+++ Supplied material

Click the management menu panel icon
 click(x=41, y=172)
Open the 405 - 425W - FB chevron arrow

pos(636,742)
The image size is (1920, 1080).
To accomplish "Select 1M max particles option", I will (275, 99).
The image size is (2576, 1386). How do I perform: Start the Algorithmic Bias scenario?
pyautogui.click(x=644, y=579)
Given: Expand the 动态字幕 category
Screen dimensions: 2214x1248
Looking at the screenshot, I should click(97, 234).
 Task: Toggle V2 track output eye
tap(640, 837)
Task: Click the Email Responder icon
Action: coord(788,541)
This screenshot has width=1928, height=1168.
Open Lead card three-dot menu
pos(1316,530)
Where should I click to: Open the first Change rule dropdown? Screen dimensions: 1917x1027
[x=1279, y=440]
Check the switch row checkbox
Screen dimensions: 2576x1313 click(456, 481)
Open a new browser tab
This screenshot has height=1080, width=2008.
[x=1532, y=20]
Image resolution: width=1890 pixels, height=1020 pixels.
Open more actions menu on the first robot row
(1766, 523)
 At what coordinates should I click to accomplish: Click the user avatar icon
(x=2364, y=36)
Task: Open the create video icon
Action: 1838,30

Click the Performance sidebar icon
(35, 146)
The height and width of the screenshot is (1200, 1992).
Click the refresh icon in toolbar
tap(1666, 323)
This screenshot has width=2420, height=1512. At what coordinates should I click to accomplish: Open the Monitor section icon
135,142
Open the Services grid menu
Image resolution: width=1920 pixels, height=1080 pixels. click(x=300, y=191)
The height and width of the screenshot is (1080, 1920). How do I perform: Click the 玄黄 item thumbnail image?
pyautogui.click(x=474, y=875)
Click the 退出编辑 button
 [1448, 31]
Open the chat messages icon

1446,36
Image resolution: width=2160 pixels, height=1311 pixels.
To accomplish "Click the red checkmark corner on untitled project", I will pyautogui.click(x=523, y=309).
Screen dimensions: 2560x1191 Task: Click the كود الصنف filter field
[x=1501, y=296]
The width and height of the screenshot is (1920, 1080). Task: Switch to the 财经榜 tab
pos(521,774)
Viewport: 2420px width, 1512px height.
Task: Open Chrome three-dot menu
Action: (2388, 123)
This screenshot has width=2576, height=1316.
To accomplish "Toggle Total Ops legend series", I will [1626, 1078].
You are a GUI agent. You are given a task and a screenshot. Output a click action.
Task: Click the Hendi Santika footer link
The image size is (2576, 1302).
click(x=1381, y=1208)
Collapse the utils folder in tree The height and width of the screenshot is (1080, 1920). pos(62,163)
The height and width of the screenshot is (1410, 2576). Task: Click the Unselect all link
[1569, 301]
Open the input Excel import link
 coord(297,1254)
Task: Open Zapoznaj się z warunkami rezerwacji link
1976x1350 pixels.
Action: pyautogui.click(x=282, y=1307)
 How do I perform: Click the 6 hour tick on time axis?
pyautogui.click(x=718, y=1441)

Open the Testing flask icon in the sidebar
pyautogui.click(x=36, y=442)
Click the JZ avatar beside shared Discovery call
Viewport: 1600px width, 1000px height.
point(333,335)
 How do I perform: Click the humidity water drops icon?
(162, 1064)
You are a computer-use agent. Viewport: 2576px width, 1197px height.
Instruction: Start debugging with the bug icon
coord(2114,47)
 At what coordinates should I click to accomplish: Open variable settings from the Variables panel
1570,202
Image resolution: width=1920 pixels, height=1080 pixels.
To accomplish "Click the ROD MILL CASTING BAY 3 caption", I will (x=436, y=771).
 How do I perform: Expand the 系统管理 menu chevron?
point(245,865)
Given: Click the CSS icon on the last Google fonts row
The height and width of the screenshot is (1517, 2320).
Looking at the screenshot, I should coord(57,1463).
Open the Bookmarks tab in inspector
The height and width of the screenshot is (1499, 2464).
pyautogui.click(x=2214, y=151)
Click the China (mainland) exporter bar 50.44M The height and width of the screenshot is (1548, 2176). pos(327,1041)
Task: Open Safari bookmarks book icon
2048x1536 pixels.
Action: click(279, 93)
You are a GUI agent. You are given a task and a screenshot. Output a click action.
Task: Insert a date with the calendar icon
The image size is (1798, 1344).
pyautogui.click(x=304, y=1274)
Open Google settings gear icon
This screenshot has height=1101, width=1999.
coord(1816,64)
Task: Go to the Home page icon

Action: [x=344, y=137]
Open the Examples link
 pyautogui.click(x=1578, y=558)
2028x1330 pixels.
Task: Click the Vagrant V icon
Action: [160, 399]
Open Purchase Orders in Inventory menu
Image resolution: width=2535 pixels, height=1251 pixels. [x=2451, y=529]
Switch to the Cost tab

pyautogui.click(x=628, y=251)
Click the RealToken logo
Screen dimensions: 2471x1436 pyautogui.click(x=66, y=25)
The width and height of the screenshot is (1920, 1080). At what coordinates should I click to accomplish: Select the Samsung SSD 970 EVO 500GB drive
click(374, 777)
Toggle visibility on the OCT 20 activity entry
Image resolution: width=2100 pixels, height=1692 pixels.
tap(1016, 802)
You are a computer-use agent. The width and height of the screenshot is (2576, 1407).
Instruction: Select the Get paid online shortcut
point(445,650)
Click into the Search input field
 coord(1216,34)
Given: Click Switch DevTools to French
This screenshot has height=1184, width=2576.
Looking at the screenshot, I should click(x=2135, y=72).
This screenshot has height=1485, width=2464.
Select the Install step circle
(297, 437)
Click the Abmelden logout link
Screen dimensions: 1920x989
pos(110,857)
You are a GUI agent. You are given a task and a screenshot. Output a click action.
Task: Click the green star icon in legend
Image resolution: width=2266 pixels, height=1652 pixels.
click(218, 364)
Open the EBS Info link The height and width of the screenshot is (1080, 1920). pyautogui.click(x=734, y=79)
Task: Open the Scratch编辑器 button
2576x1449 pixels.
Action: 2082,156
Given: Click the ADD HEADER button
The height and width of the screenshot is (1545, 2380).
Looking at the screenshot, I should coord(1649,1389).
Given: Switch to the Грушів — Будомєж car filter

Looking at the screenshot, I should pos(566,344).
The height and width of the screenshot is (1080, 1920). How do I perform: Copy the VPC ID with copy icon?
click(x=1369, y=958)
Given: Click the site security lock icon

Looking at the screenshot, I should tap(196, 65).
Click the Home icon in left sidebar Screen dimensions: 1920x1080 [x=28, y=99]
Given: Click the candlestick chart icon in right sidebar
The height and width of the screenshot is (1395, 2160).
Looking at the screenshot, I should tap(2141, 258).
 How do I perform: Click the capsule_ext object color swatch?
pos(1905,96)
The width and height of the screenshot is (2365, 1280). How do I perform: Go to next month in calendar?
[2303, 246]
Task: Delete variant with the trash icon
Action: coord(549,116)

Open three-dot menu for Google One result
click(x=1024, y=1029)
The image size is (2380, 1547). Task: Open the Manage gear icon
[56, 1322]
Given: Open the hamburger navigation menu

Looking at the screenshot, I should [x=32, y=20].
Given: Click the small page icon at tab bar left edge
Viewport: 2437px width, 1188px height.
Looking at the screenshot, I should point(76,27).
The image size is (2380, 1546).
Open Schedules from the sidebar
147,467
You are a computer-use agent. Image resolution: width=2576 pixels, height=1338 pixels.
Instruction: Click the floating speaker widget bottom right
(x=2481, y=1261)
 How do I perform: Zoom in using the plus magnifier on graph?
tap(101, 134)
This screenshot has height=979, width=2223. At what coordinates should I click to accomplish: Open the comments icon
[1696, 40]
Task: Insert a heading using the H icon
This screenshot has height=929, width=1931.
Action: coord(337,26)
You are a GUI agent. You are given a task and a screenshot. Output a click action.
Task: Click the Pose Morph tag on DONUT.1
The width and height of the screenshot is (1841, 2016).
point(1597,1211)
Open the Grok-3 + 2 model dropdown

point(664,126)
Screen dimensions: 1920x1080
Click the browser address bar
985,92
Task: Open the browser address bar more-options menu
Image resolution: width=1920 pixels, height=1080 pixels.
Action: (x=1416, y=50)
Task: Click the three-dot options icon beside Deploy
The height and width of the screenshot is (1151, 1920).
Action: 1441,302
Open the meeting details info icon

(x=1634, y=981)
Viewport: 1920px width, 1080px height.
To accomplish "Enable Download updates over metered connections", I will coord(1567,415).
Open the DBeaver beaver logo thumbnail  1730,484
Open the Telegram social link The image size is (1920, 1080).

++++++

To do -> Copy out every line of the data where the word "will" occurs.

Answer to this task ->
To accomplish "Select 1M max particles option", I will (275, 99).
To accomplish "Click the red checkmark corner on untitled project", I will pyautogui.click(x=523, y=309).
To accomplish "Toggle Total Ops legend series", I will [1626, 1078].
To accomplish "Click the ROD MILL CASTING BAY 3 caption", I will (x=436, y=771).
To accomplish "Enable Download updates over metered connections", I will coord(1567,415).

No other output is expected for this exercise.